§ GOAL OF THE EXERCISE: Return every line of the material from the one containing "Describe the element" down to the one containing "at that location.", both included, copied verbatim. Leave the pictures out of your answer.

------------------------------------------------------------

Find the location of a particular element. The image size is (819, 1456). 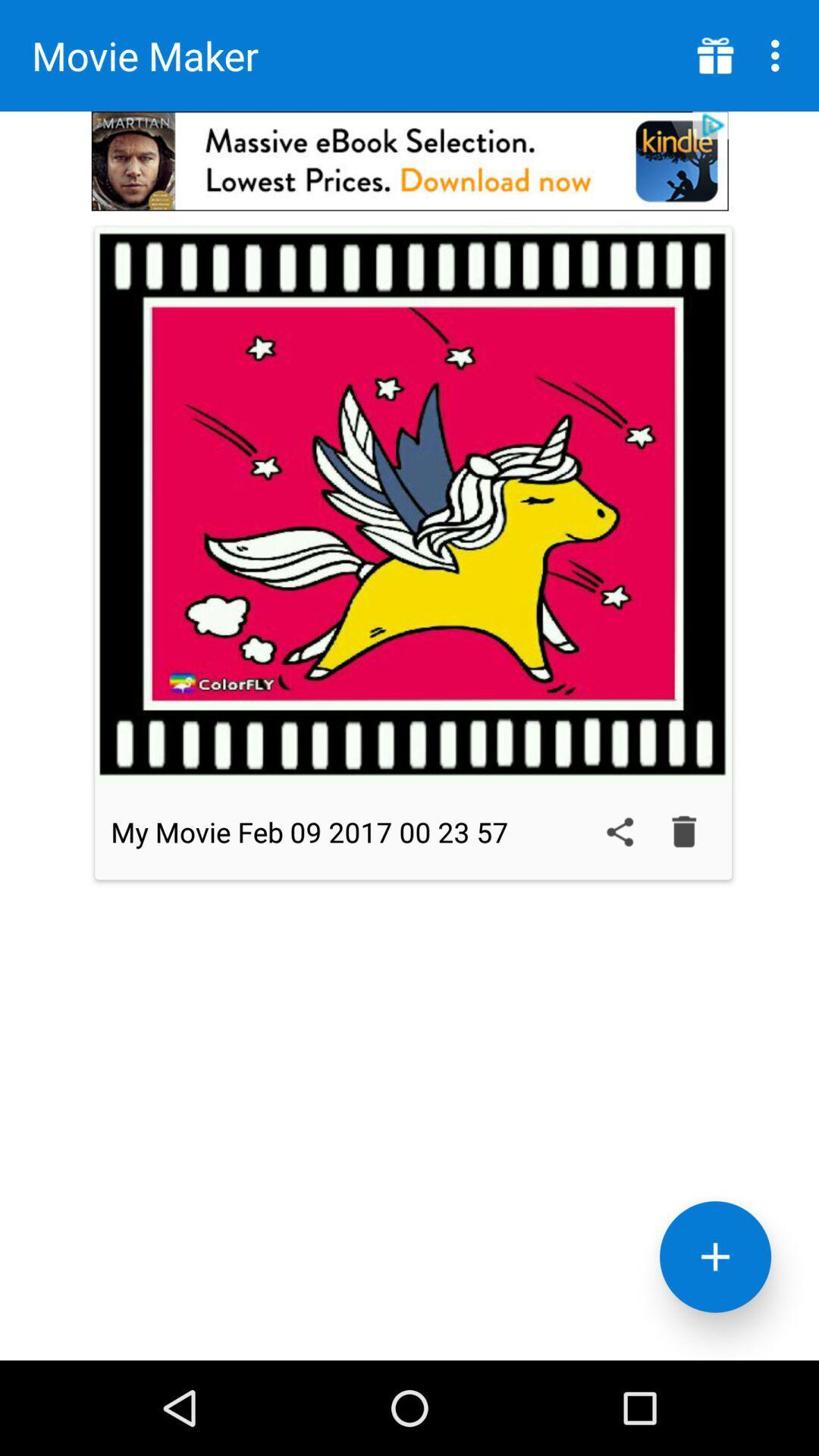

delete image is located at coordinates (684, 831).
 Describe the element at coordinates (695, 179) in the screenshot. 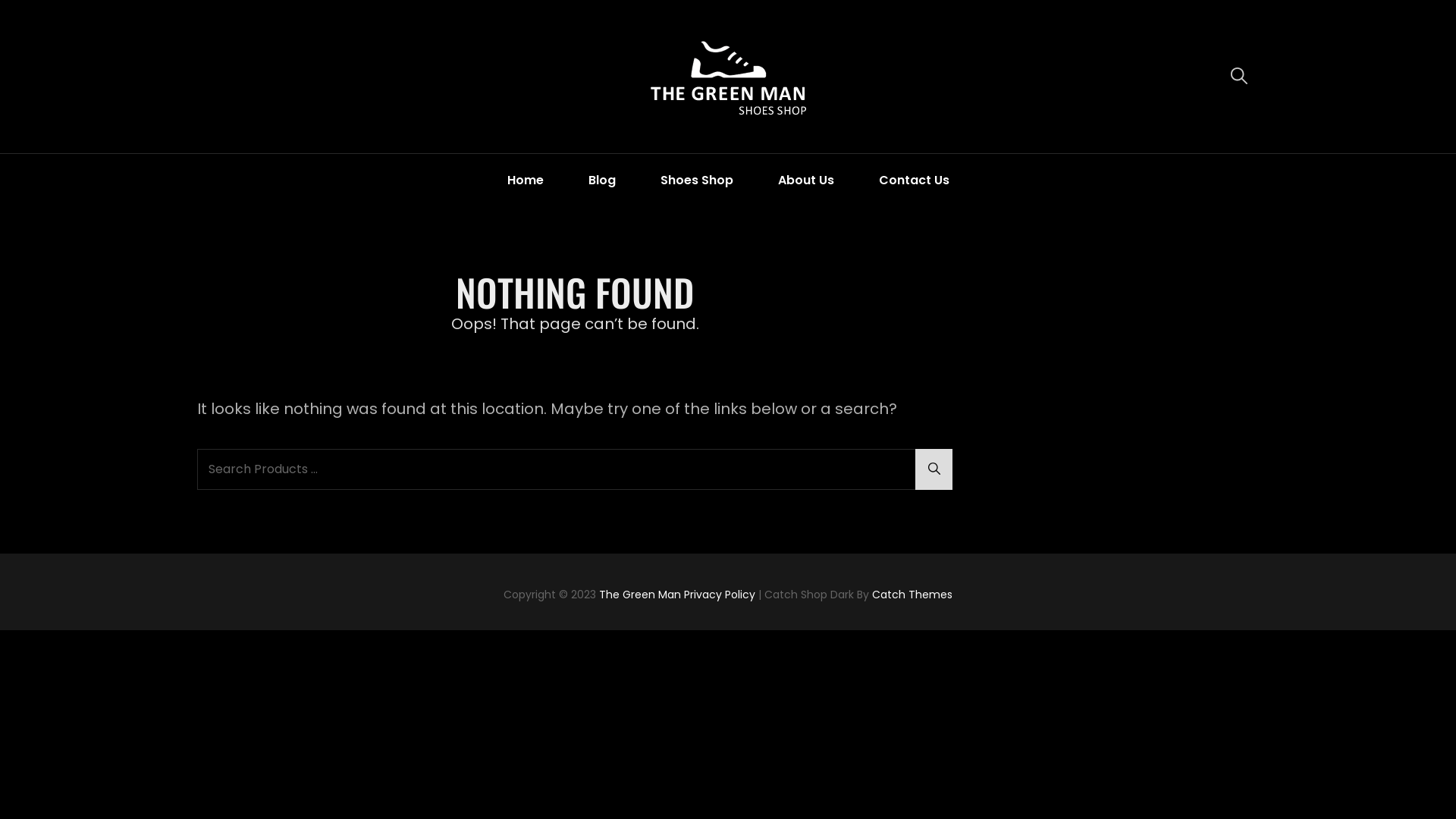

I see `'Shoes Shop'` at that location.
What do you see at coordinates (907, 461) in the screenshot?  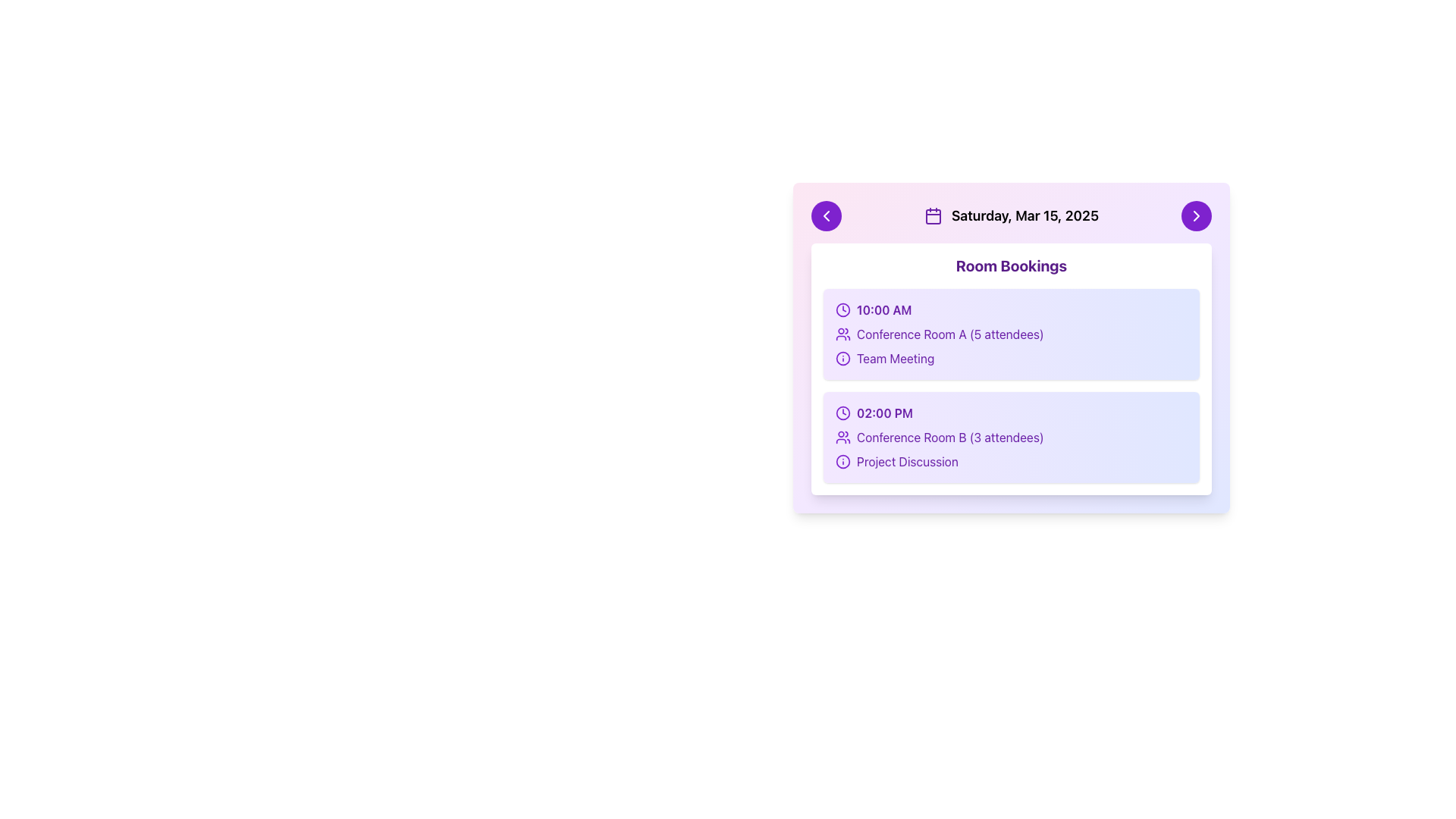 I see `the text label for 'Conference Room B' located under the 02:00 PM reservation in the 'Room Bookings' list` at bounding box center [907, 461].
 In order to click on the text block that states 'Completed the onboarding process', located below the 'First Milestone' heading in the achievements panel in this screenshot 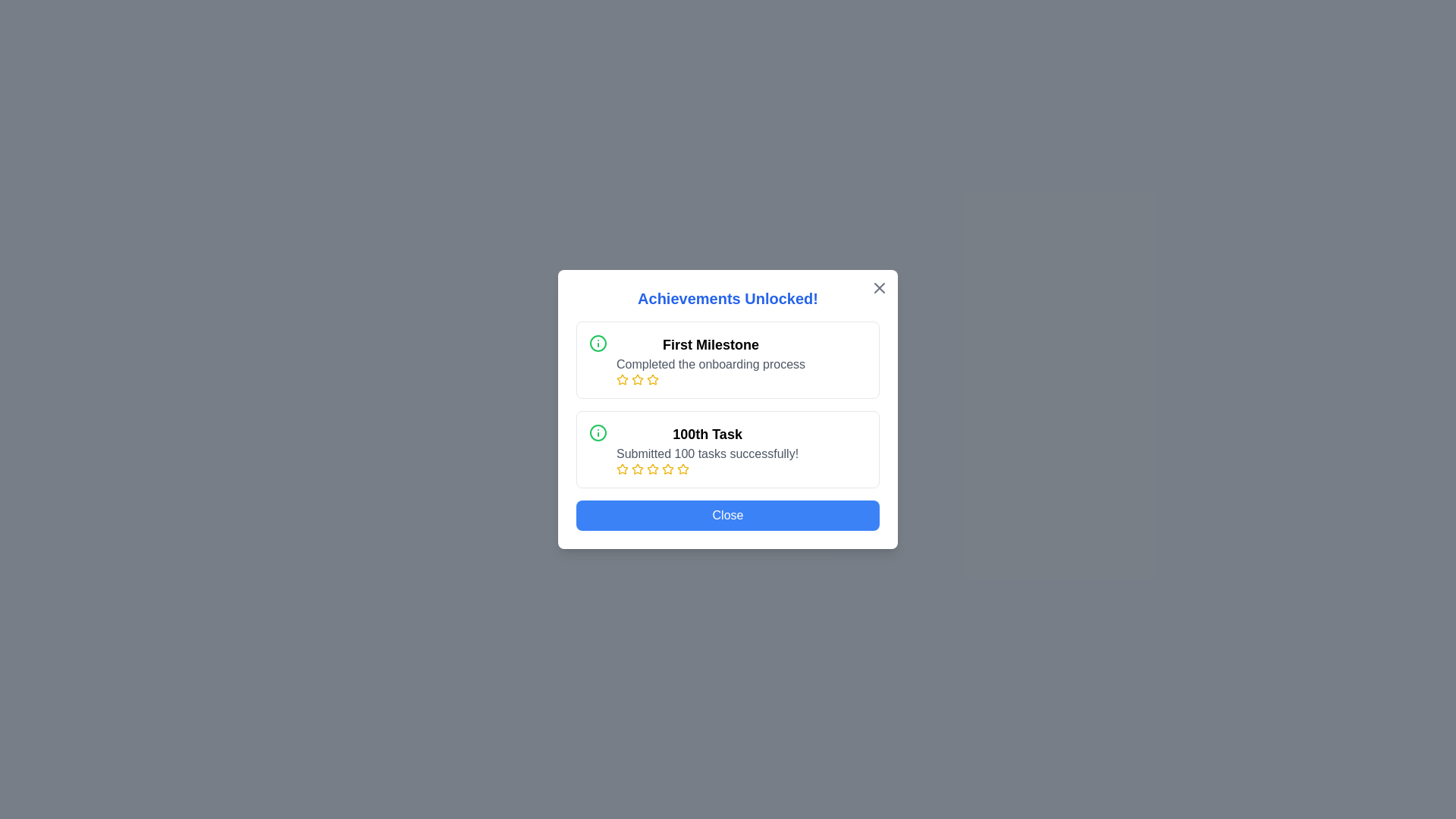, I will do `click(710, 365)`.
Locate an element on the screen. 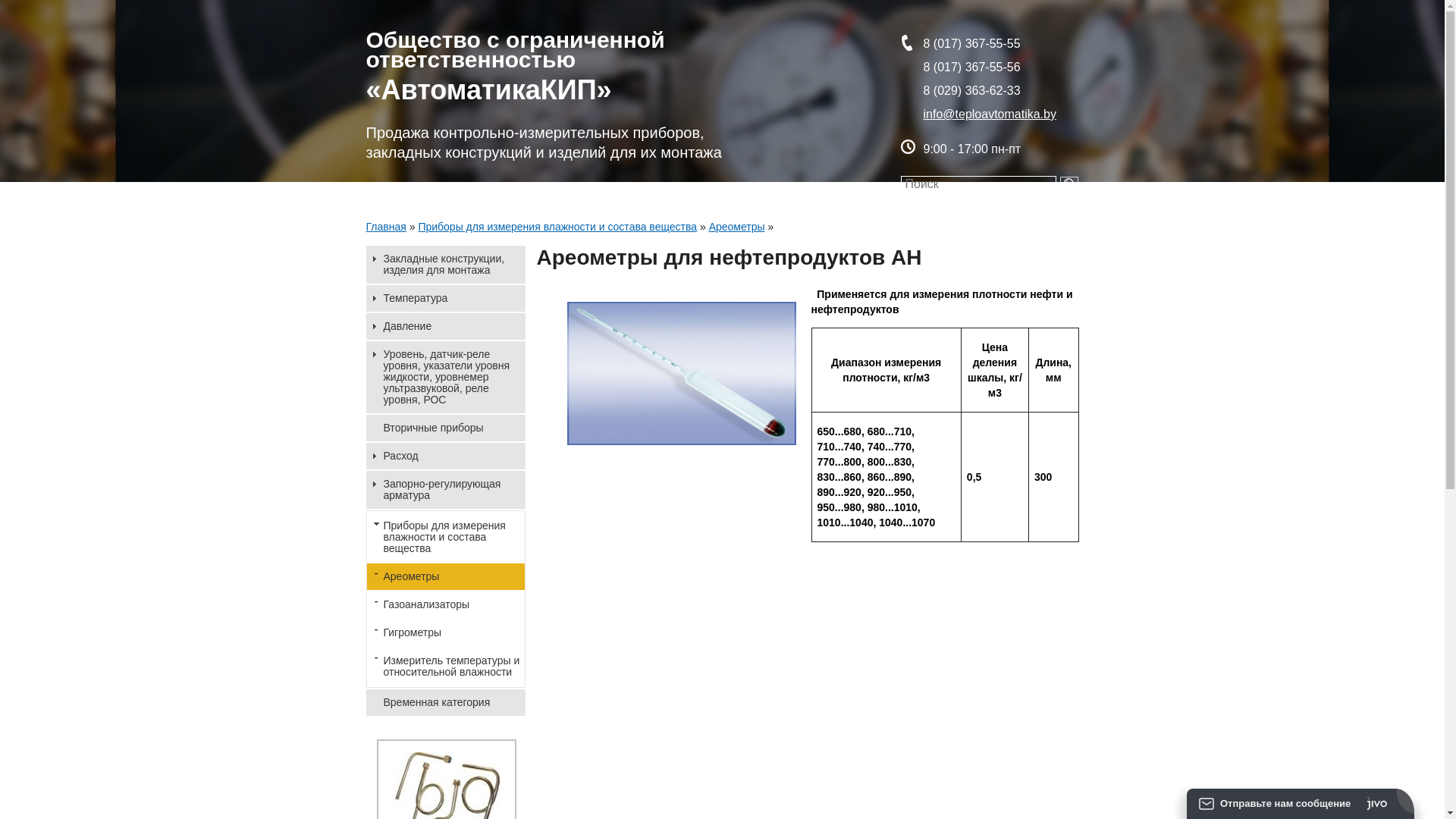 Image resolution: width=1456 pixels, height=819 pixels. 'info@teploavtomatika.by' is located at coordinates (990, 113).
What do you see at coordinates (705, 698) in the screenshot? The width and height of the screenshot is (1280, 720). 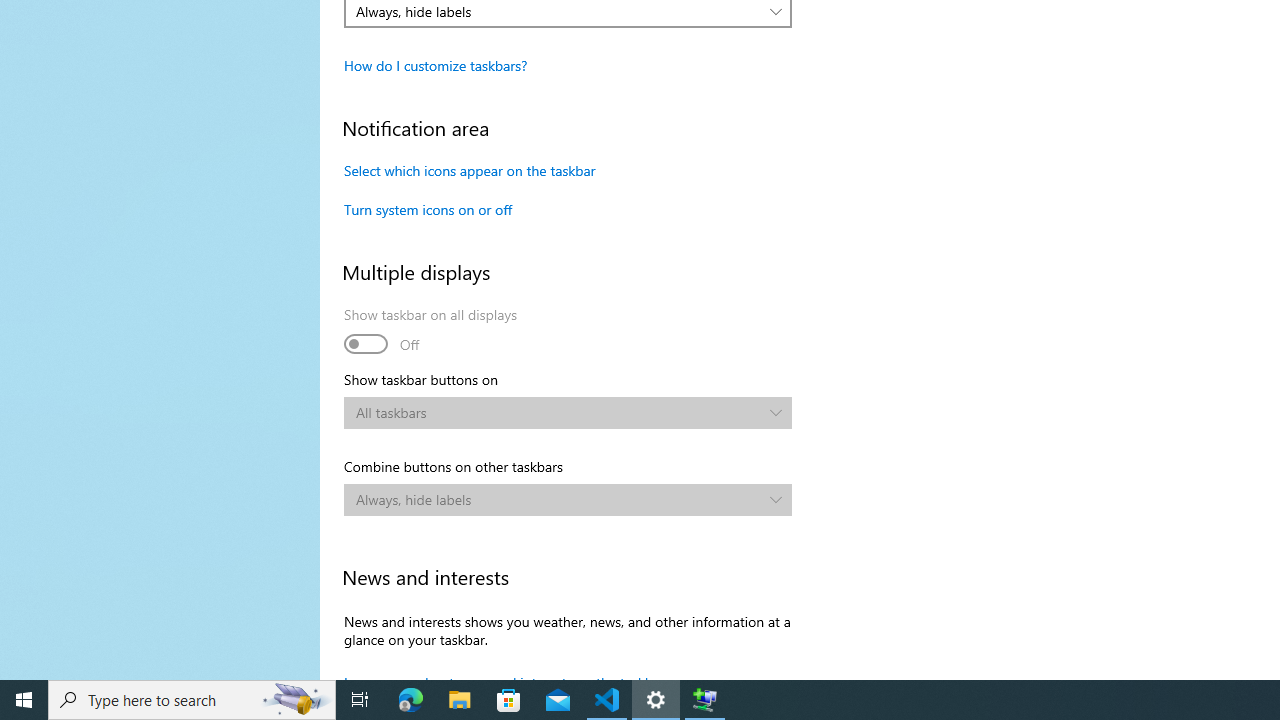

------------------------------------------------------------

§ WORKED ANSWER:
 Describe the element at coordinates (695, 179) in the screenshot. 

I see `'Shoes Shop'` at that location.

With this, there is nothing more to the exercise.